Symptoms of this incurable disease are numbers. They included, but are not limited to, chronic pelvic pain, increasingly disabling, repeated miscarriages, painful intercourse, infertility, painful bowel movements, painful urination during menses, chronic fatigue, low resistance to infections, allergic reactions, pain before and during menses, heavy and/or irregular bleeding, lower back pain, diarrhea and/or constipation, intestinal upset, very painful menstrual cramps, bloody cough, skin nodules, pelvic adhesions, premenstrual spotting, PMS, urinary urgency, and rectal bleeding.

Although hormonal treatments may be somewhat effective in relieving symptoms, all of them can have unpleasant side effect. Oral contraceptives are often prescribed to reduce menstrual flow and lessen backflow of blood into the fallopian tubes. Provera, which fools the body into thinking it's pregnant, relieves symptoms but it can also cause bloating, breast tenderness and depression. Danasol, a male hormone, suppresses ovulation, and Lupron, which blocks the production of female hormones and creates a postmentopausal state, both are thought to shrink errant endometrial tissue, Danasol, however has a host of gruesome side effects, including growth of facial and chest hair, acne, depression, fluid retention, decreased breast size, and weight gain. Lupron may cause hot flashes, mood swings, bone loss and increased risk of heart disease. So the side effects of these drugs exceeds the drug's benefits. ( Alice Goodman, 1994 )

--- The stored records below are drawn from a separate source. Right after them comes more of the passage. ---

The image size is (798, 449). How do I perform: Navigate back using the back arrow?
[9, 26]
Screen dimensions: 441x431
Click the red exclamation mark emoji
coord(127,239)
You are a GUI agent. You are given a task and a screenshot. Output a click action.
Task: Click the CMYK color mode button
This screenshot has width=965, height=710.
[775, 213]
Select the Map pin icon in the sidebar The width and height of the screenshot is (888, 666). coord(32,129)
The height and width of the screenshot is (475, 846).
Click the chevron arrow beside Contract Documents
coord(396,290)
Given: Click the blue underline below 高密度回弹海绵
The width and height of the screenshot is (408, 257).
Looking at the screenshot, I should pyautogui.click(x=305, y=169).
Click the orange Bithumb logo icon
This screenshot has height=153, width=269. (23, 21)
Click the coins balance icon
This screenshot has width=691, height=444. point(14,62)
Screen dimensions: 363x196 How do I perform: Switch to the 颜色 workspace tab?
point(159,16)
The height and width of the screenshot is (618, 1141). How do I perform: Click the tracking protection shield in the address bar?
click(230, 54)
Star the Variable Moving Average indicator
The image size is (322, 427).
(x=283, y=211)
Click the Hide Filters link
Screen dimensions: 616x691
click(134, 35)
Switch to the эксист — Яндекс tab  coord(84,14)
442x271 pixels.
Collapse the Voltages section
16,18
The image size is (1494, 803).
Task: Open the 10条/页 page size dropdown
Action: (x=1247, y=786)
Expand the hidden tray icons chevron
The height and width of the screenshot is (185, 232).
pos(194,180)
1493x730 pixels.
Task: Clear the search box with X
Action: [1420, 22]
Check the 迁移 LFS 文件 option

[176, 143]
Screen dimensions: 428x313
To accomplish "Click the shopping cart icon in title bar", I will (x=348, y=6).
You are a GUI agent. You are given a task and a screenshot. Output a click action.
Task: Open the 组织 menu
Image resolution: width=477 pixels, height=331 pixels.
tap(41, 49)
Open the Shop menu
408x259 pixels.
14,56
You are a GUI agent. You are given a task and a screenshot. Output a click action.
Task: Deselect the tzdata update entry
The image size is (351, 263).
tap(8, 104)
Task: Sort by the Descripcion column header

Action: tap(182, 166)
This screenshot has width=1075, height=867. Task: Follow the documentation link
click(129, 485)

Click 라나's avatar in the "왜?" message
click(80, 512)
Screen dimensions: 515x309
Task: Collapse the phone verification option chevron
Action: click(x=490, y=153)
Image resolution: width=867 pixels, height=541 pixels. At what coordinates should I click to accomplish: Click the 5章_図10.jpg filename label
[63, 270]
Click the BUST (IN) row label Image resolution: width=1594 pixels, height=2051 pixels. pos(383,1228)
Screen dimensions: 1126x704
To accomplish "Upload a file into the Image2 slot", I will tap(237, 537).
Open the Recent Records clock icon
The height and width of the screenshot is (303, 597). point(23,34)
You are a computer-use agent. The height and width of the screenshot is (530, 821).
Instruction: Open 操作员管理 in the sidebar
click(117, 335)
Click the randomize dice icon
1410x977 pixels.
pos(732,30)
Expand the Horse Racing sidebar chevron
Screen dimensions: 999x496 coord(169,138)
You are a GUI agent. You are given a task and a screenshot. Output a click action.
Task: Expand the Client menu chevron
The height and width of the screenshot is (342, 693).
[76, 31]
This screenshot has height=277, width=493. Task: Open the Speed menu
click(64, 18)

Laparoscopic surgery, a surgical removal of endometrial tissue may be the next step. The lesions are removed by cutting, burning or vaporizing with a laser. Laparotomy, an abdominal operation is necessary, although relief following surgery is frequently only temporary. Symptoms returned in a year. Use of laparoscopy for the treatment of endometriosis has claimed success in relieving pain in 60 to 70% of patients. A double blind study compared laser laparoscopoy with diagnostic laparoscopy alone, to see whether the removal of these implants did in fact results in statistically significant improvement or resolution of the pain symptoms. At the 6 month follow-up, 20 of 32 (62.5%) in the laser group were better and the number in the controlled group had dropped down to 7 of 31 (22.6%).

Medical treatment is aimed at controlling pain and shrinking endometrial tissue wherever it's become implanted. When hormonal treatments and painkillers have not relieved the symptoms of endometriosis, surgical removal of the tissue may be the next step. As a last resort, a hysterectomy and removal of both ovaries may become necessary. ( Alice Goodman, 1994 ) Hysterectomy and removal of the ovaries has been considered the only "definitive cure." Menopause also generally ends the activity of mild or moderate endometriosis. Even after radical surgery or menopause, a severe case of endometriosis can be reactivated by estrogen replacement therapy or continued hormone production after menopause.

Endometriosis is a progressive, ongoing and long term disorder. Like most diseases, endometriosis is not fair. It can rob a woman of her ability to have children, it can cause pain that severely interrupts everyday existence. Endometriosis is without question on of the most puzzling conditions that affect women. One assumption about endometriosis is that it is not a serious disease because it is not a killer. However, the havoc it renders on a womans' well being and her life style make it a known chronic, disabling disease. Endometriosis is a condition that can not be prevented or cured. Treatment, however, can help control the symptoms.